> [Exercise materials]
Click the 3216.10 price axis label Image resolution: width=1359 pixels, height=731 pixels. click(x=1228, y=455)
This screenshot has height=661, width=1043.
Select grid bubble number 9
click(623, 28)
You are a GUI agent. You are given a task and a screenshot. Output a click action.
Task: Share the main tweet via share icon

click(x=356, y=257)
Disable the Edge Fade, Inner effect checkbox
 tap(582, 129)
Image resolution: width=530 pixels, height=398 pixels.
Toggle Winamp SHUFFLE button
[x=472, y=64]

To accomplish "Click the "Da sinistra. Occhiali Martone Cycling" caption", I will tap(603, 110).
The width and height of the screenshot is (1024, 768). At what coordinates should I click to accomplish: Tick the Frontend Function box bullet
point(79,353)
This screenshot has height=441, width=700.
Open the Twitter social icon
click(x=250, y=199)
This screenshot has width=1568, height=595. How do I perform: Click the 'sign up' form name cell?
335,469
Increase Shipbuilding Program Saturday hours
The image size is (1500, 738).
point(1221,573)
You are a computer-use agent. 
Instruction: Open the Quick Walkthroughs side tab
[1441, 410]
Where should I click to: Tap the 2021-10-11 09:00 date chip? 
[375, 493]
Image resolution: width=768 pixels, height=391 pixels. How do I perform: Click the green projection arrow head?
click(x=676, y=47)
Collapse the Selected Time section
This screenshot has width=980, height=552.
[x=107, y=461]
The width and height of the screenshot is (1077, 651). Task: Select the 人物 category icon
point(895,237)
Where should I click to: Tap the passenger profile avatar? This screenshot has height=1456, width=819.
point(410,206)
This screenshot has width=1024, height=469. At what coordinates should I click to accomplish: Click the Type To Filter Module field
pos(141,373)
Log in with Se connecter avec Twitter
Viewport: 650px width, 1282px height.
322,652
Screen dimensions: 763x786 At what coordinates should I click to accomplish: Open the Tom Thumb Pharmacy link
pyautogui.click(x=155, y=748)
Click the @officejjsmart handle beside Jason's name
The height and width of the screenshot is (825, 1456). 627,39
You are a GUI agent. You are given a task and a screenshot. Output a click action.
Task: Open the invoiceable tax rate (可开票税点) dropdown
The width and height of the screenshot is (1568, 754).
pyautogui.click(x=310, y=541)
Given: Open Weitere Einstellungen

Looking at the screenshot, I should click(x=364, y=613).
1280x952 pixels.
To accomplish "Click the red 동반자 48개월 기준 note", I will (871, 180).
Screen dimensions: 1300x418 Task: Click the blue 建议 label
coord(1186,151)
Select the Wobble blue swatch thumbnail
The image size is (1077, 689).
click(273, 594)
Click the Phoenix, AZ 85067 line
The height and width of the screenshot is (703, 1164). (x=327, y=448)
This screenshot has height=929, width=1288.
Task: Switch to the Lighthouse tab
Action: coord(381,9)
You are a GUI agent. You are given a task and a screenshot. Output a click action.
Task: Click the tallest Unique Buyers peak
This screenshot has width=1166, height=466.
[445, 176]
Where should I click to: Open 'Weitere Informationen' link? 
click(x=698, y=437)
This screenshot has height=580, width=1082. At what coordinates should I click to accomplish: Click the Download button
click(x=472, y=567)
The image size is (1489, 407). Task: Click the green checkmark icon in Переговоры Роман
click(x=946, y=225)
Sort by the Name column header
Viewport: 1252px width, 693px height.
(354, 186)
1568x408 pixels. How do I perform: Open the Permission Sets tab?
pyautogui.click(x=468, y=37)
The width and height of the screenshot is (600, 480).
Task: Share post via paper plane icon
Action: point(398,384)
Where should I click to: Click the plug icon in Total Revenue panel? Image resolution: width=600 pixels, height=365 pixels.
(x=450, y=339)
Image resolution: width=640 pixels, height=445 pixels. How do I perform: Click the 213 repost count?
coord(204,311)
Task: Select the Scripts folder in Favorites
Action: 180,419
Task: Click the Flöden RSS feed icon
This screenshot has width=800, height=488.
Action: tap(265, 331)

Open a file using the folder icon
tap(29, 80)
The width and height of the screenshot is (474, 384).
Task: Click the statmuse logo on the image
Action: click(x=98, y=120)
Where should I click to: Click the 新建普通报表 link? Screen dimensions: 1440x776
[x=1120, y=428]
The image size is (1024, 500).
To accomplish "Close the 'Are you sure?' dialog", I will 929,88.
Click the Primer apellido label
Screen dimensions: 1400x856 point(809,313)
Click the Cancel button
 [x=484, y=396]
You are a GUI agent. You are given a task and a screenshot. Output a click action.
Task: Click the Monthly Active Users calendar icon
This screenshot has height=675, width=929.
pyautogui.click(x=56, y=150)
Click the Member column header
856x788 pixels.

> [Task item]
Your answer must consist of every line from the listing that holds the string "will".

> [Exercise solution]
To accomplish "Click the "Da sinistra. Occhiali Martone Cycling" caption", I will tap(603, 110).
To accomplish "Click the red 동반자 48개월 기준 note", I will (871, 180).
To accomplish "Close the 'Are you sure?' dialog", I will 929,88.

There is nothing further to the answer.